Su elaboración era a base de la harina de centeno, mijo y trigo,
miel de tilo y levadura. Tenían formas diversas y el logrado sabor
dependía de otros ingredientes que cada familia sabía dar a las de
consumo propio. Así unos tenían sabor a anís, membrillo, jengibre,
comino o hinojo.
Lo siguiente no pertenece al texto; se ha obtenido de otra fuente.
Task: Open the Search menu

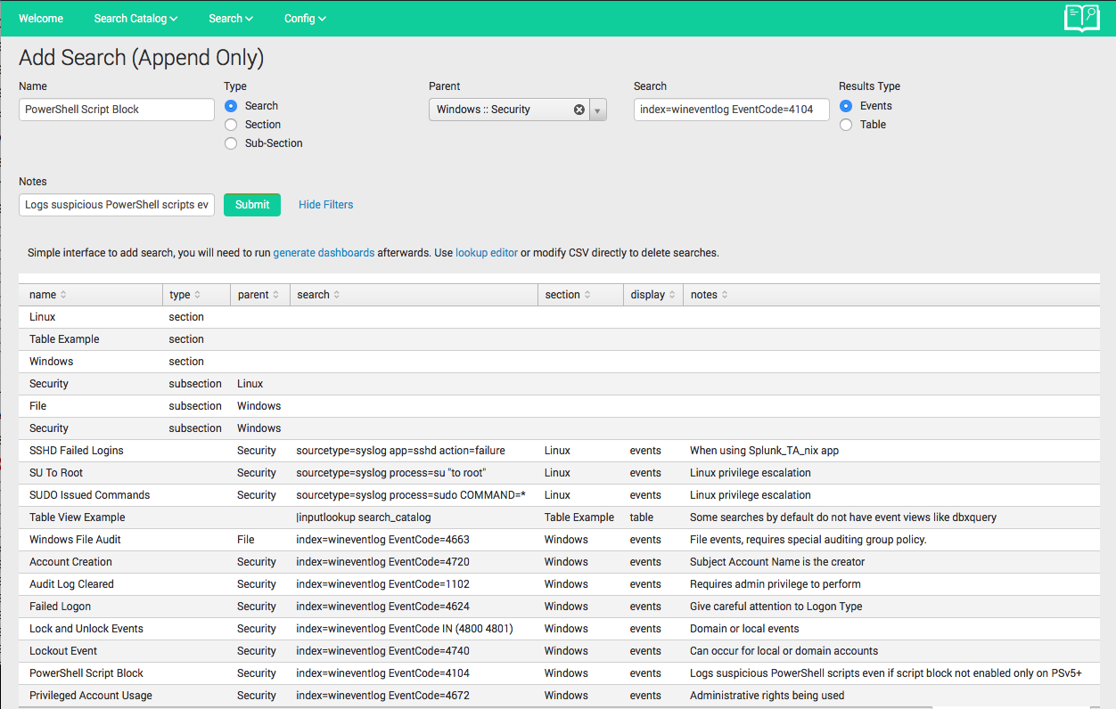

Todas las hierbas aromáticas
del alfajor colaboraban en la buena digestión de las carnes a las
que acompañaba.
Otro
producto de esta excelsa tierra era la jalea real que junto con la
miel y el polen constituían preciados medicamentos que se guardaban
en cada casa en frescos tarros de barro cocido.
Después
de la copiosa comida, los jóvenes del Valle, deleitaban a los
egregios visitantes con un hermoso juego en el que se probaba la
destreza y la fuerza de los participantes.
Consistía
este singular juego en lanzar unas pesadas bolas doradas desde un
punto colocado a unos diez metros de una plantilla de nueve troncos
de abedul, bellamente tallados y convenientemente alineados y
formando un cuadrado perfecto sobre un fondo de arena limpia de
guijarros y a los que había que derribar.”
-Con
el andar de los siglos, esta leyenda de las bolas de oro aún perdura
en lugares como el citado de Peñamellera y en las de Picu Castiellu
frente a Soberrón.
En
ambas partes, se tiene esta leyenda de que las gentes que las
guardaban desde aquellos tiempos narrados, las lanzaron por una sima
para que, con la invasión árabe, no fueran llevados en su
conquista.
Esta
leyenda se me ocurrió en una tarde cualquiera de un día cualquiera
al contemplar la Pica Peñamellera, circulando desde la carretera a
su paso por el pueblo de El Mazu, una extraña y algodonosa nube la
ocultaba a mi vista.
“Hay
quien cuenta haber visto, iluminados por los destellos de Thor, en
una noche de crudo invierno, las figuras adustas de los guerreros,
silueteadas en el cielo de luna llena.”